Quand on est français et qu'on crée un jeu vidéo narratif, on est confronté à un choix difficile : la majeure partie des joueurs dans le monde l'apprécieront en anglais, une langue que nous sommes loin de maîtriser. Il faut trouver un traducteur à qui on fait confiance. En l'occurrence, c'est lui qui nous a trouvé.
La première fois que Josh Tierney nous a contacté, c'était pour nous demander une illustration. Il cherchait de nouvelles manières de diffuser ses histoires. Il avait eu l'idée de chercher des dessinateurs de part le monde pour illustrer les différents chapitres du roman qu'il publiait sur son site : les aventures d'une fille capable de créer des objets avec les pellicules de son cuir chevelu.
Comprendre l'anglais était difficile pour nous mais on a persévéré car, pour ce qu'on arrivait à lire, le texte de Josh nous amusait beaucoup. Puis nous sommes plus ou moins restés en contact.
Ce n'est que bien plus tard, pendant notre année au Japon, que ça a vraiment fait tilt : Josh nous a proposé de participer à Spera (http://spera-comic.com), un projet de webcomic collaboratif.
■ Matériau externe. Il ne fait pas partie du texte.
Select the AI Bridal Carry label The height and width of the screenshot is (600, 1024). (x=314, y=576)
Il avait écrit une longue histoire sur deux princesses de royaumes voisins qui doivent fuir pour échapper à la mère de l'une. La beauté de ce texte et sa profonde humanité, ses allures de rêve éveillé, ses personnages touchants. Là encore, Josh avait eu une idée géniale : proposer à une multitude de dessinateurs BD, venus du monde entier, de dessiner les passages qui leur plaisaient sans limite de style, de mise en page, de quantité.
Ça aurait pu virer au capharnaüm mais la force de l'histoire donne sa cohérence à l'ensemble et la variété des styles accompagne les émotions des personnages. Le webcomic a eu un énorme succès sur internet, trouvant un écho chez toute une génération de lecteurs et de dessinateurs. Désormais, Spera poursuit sa route sur les étals des librairies et nous continuons à y participer aussi souvent que possible.
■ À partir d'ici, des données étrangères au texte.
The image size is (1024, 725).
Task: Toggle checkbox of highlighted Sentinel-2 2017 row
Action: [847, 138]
La collaboration suivante, c'est nous qui l'avons proposée. Après une promenade dans la très belle forêt du mont Yahiko, au Japon, nous nous étions mis en tête d'y tourner un court-métrage. Nous savions que Josh est un grand amateur de cinéma japonais. Nous lui avons envoyé quelques photos des lieux qui nous plaisaient, deux trois indications et l'avons laissé libre d'imaginer ce qu'il voulait.
Nous étions un peu anxieux mais quelques jours après, il nous a renvoyé le script complet... et c'était parfait ! Drôle et un peu mélancolique, subtilement fantastique : c'était absolument ce dont nous rêvions !
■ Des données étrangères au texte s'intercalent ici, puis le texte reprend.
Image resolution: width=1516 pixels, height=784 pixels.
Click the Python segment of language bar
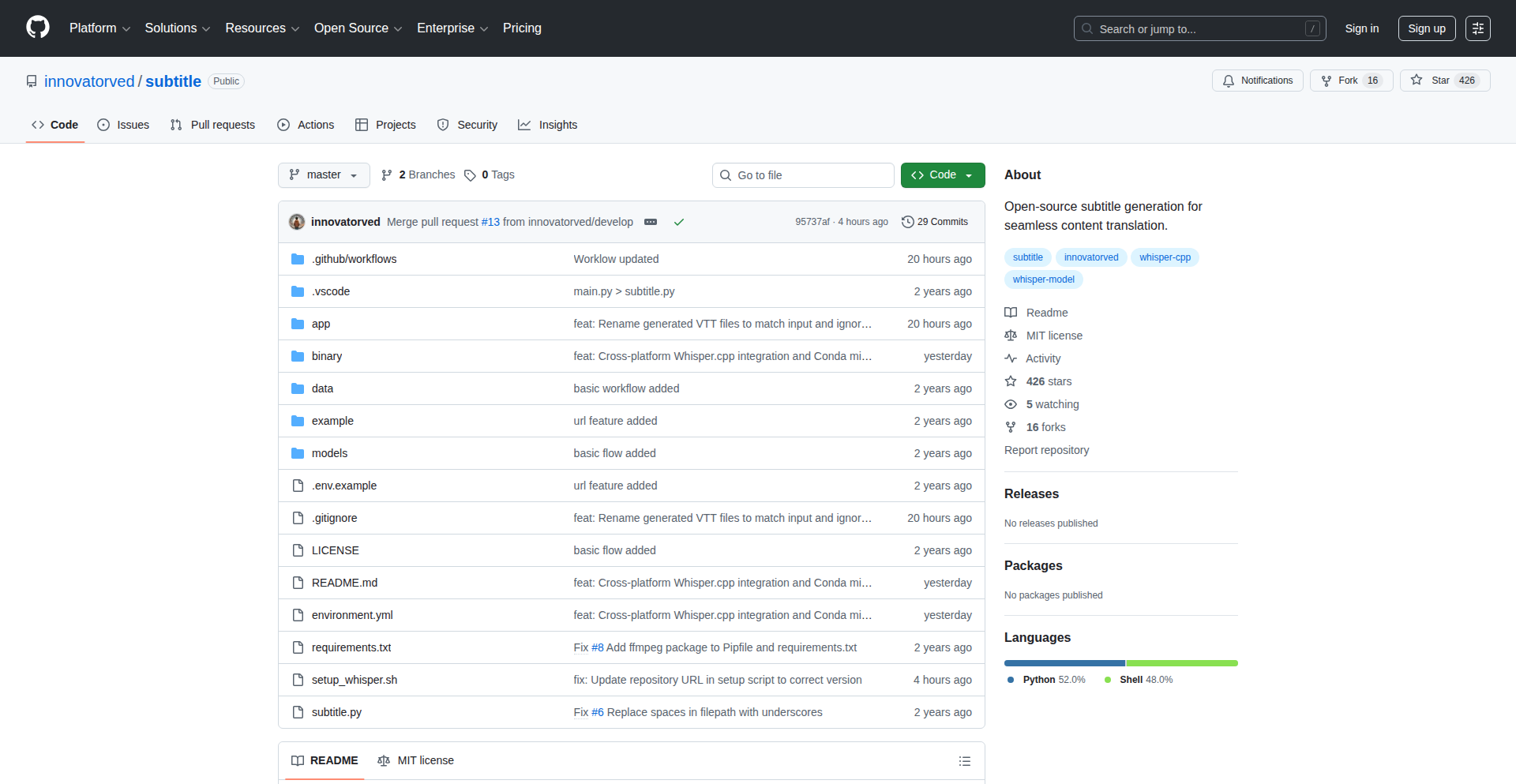[1064, 663]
Depuis, nous travaillons ensemble aussi souvent que possible. Lui demander d'adapter le texte anglais de The Coral Cave était une évidence. Voilà comment cela se passe :
- nous faisons une première traduction anglaise, maladroite et mot à mot, en lui indiquant la manière dont s'expriment les différents personnages.
- Josh réécrit le texte à sa façon. Il a toute liberté de modifier des éléments, d'ajouter des blagues, ...
- si le résultat nous convient, on transforme la version française pour l'adapter aux modifications de Josh. Cela permet d'améliorer considérablement les dialogues qui deviennent plus vivants, plus touchants, plus amusants.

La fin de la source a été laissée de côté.